The difference between narrow tailoring and least restrictive means is significant, according to the Court. “Narrow tailoring” means that the law is well-tailored to the government interests it is supposed to serve. It does not mean that the means must be specifically tailored to each individual claimant, however. For narrow tailoring, the government does not have to prove that it has considered and rejected all less restrictive alternatives.

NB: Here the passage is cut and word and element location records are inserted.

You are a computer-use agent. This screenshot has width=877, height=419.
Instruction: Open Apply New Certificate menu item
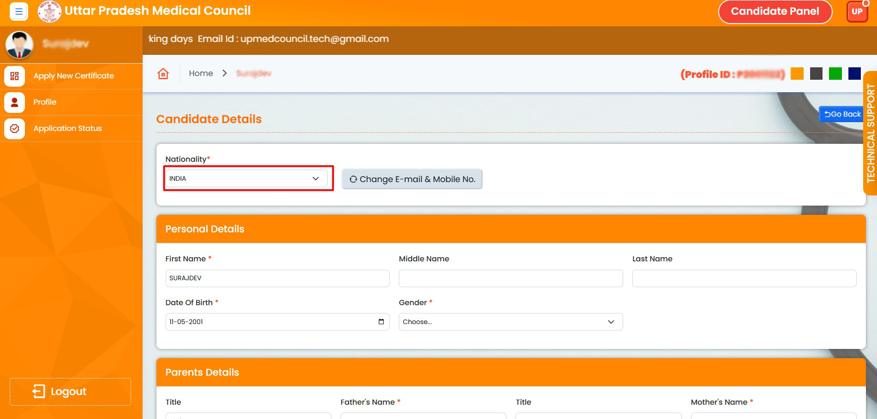click(x=73, y=76)
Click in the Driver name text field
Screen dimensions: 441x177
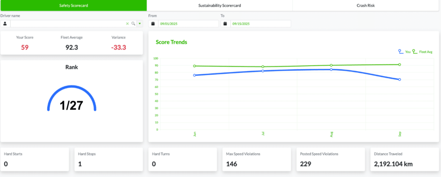coord(68,24)
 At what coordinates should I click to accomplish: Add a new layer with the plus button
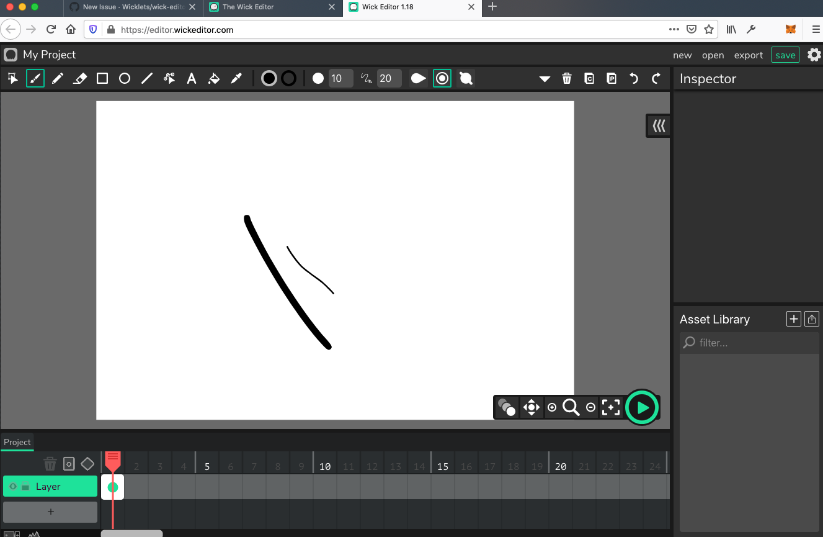point(50,512)
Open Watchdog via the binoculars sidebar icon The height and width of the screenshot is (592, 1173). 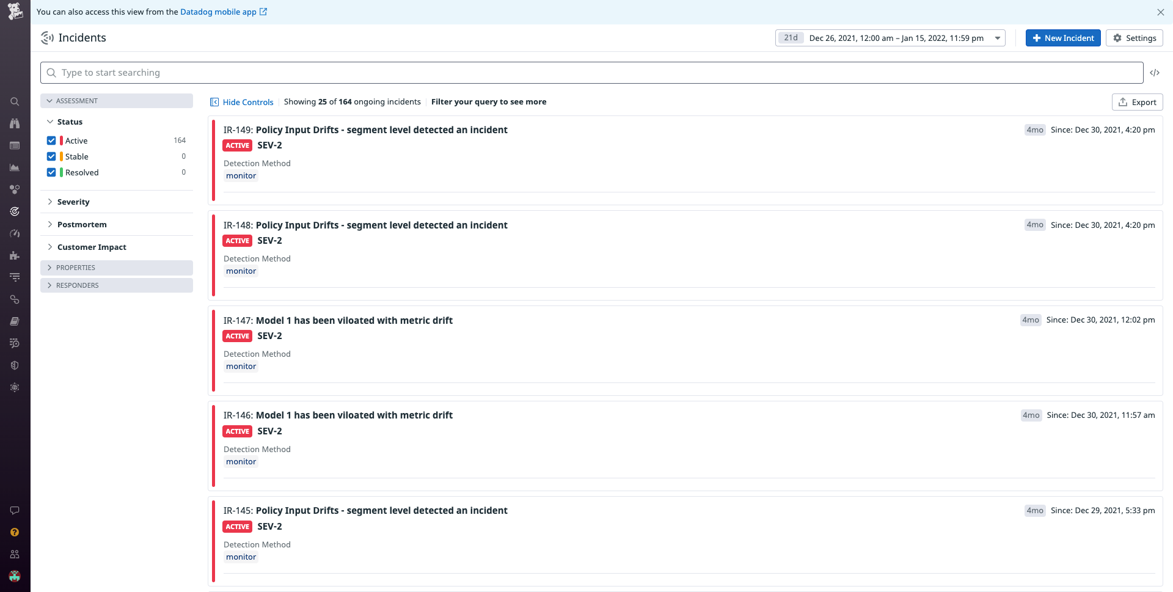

Proving a “least restrictive means” is significantly more difficult for the government. “Least restrictive means” means that the law must be tailored to this particular believer. As Justice Powell stated in 1980, and it still remains true, “this ‘means’ test has been virtually impossible to satisfy,” as Justice Powell said in Fullilove v. Klutznick. The Court has not applied this onerous least restrictive means test in a First Amendment free exercise case, as it pointed out in Boerne v. Flores. (True, the Court mentioned the phrase in Thomas v. Review Board, but did not apply it and no majority has invoked it again in a free exercise case, including in the one case applying strict scrutiny after Smith, Church of Lukumi Babalu Aye v. City of Hialeah.)

When the government’s burden is increased to the “least restrictive means” test, the believer has a high likelihood of success, and the people protected by the law have a low likelihood of protection.